▶ Problem details
Using the data below, copy every line that contains the word "will".

▶ Records shown
=== Begin Enclosure ===

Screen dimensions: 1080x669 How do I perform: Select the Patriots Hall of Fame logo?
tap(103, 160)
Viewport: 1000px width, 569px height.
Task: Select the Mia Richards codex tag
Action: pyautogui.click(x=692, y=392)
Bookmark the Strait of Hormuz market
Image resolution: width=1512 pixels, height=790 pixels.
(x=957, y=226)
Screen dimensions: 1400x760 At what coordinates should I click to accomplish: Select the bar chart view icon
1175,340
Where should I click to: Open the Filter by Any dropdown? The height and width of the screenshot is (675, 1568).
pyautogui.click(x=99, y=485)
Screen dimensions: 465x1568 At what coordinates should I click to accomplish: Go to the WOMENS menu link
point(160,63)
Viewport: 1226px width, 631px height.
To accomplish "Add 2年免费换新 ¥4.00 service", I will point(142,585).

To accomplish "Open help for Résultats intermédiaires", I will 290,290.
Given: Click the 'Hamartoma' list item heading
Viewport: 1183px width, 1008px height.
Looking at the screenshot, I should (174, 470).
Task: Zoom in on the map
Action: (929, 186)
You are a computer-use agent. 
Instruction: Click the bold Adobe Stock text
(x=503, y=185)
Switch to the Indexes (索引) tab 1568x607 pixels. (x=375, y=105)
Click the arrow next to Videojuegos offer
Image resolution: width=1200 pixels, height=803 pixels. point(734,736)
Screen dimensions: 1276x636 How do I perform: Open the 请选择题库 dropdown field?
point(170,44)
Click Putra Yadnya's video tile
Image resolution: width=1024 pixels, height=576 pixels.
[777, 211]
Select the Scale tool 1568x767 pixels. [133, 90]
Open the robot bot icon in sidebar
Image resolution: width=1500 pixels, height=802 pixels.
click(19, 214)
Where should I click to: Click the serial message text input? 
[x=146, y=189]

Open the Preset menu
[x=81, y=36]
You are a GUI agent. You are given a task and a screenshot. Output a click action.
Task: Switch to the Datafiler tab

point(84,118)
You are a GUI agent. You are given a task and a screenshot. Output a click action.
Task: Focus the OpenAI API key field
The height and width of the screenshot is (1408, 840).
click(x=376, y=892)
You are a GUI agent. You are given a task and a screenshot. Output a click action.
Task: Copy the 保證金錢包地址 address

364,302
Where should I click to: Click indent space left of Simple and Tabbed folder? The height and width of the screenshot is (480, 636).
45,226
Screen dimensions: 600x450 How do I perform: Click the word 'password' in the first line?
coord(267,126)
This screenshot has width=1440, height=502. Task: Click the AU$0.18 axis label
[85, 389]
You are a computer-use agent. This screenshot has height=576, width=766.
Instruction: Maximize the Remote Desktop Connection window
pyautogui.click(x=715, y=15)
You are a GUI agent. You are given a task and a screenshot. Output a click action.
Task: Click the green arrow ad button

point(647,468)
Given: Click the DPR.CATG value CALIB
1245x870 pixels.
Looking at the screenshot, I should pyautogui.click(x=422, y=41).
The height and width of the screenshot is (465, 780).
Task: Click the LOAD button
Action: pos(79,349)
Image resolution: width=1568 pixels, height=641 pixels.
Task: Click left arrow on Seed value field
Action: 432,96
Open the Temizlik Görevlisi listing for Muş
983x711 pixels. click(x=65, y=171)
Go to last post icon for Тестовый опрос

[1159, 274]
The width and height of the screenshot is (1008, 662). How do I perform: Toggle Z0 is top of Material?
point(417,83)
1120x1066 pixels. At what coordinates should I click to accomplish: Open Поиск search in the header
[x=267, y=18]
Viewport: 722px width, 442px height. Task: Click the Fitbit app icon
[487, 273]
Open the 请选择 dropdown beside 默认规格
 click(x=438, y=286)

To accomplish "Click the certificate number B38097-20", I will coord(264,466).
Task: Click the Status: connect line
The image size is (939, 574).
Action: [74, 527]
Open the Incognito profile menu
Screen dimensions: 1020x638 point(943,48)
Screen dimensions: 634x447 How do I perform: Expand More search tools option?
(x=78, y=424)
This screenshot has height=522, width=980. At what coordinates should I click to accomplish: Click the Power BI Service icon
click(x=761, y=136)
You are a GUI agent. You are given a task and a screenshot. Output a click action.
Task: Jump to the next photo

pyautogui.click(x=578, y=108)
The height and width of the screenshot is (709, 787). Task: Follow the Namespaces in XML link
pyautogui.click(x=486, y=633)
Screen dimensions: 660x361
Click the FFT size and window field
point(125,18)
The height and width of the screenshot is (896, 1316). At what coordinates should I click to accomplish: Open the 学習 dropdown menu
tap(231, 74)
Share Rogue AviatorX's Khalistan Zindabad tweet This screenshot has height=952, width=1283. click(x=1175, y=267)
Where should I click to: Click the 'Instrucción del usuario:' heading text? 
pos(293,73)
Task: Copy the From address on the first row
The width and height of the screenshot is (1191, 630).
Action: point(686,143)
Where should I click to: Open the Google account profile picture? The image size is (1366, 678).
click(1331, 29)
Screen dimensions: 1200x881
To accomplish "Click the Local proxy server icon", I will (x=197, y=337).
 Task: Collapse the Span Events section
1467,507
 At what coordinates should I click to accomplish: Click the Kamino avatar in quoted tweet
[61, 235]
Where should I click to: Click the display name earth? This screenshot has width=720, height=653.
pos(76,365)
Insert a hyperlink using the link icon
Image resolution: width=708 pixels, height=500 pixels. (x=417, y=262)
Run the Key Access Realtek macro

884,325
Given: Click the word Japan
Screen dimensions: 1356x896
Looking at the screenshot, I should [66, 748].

=== End Enclosure ===

▶ Written answer
To accomplish "Add 2年免费换新 ¥4.00 service", I will point(142,585).
To accomplish "Open help for Résultats intermédiaires", I will 290,290.
To accomplish "Click the certificate number B38097-20", I will coord(264,466).
To accomplish "Click the Local proxy server icon", I will (x=197, y=337).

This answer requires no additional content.